Renewable energy reached a big milestone in 2011, surging to a record $257 billion in global investments, the U.N. Environment Program announced, up 17 percent from 2010 and a sixfold increase over the past seven years. The figure also marks a breakthrough for the solar power industry, which drew nearly twice as much investment as wind energy last year, according to reports from the U.N. and the Renewable Energy Policy Network for the 21st Century (REN21).
Total solar investments rose 52 percent, to $147 billion, in 2011, the reports say.
While China has led the world in renewable-energy investments for three years, it increasingly faces competition from around the world, especially from the United States.
Chinese renewable-energy investments rose 17 percent to $52 billion in 2011. In the U.S., a 57 percent surge that pushed investments to $51 billion. The U.K., Spain and Italy also had investment booms, with respective growth rates of 59, 45 and 43 percent, although their totals remain relatively small. The most extreme change came in India, whose 62 percent rise to $12 billion represents "the fastest investment expansion of any large renewables market in the world," UNEP reports.
This is mostly good news for the renewables industry, particularly solar, but the UNEP and REN21 reports have some dark spots, too. While $257 billion is a new record for global investments in renewables, the 17 percent increase is down substantially from the 37 percent growth recorded in 2010. Investments declined in some countries including Germany (down 12 percent) and much of the Middle East and Africa (down 18 percent). "Policy uncertainty created by the Arab Spring delayed some projects," UNEP notes, "but a number of important initiatives did still progress."
There were also economic setbacks, even in countries like the U.S. and U.K. that saw overall growth in their investments. Austerity measures and falling prices led some governments to cut subsidies and tax breaks for renewable energy, helping trigger a series of company failures and factory closures, including five major solar firms in the U.S. and Germany. One of the highest-profile of these collapses was California-based Solyndra, which had received $535 million in federal aid but still succumbed to price reductions courtesy of China's prolific solar-panel production.

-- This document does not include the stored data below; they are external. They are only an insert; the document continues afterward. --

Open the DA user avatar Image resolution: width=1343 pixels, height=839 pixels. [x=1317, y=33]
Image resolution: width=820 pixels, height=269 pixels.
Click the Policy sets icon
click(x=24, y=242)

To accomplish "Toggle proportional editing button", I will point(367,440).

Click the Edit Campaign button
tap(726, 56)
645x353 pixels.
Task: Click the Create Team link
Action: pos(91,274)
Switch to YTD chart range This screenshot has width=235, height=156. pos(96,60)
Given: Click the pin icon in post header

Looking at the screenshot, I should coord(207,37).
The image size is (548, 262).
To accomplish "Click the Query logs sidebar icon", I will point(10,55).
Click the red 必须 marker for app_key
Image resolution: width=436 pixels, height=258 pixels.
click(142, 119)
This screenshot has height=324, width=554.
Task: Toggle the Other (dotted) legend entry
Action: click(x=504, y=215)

But according to Udo Steffens, president of the Frankfurt School of Finance and Management and a collaborator on the two reports, such failures are the growing pains of a maturing industry. "Renewables are starting to have a very consequential impact on energy supply, but we're also witnessing many classic symptoms of rapid . . .- big successes, painful bankruptcies, international trade disputes and more," Steffens said in a written statement. "This is an important moment for strategic policymaking as winners in the new economy form and solidify."

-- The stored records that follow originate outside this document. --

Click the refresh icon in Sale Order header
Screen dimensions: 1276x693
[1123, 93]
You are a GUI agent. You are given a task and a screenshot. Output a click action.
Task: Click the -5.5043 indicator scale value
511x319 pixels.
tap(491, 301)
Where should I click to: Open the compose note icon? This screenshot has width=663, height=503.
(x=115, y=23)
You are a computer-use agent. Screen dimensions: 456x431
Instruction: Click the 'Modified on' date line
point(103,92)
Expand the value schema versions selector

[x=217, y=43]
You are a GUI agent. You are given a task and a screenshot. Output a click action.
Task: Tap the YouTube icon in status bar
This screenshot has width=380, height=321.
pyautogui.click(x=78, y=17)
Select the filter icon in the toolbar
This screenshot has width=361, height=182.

There is also a precedent for this kind of halting progress, said Michael Liebreich, chief executive of Bloomberg New Energy Finance. "In 1903, the United States had over 500 car companies, most of which quickly fell by the wayside even as the automobile sector grew into an industrial juggernaut," he said. "Writing off the auto industry based on the failures of weaker firms would have been foolish. Today, the renewable energy sector is experiencing similar growing pains as the sector consolidates."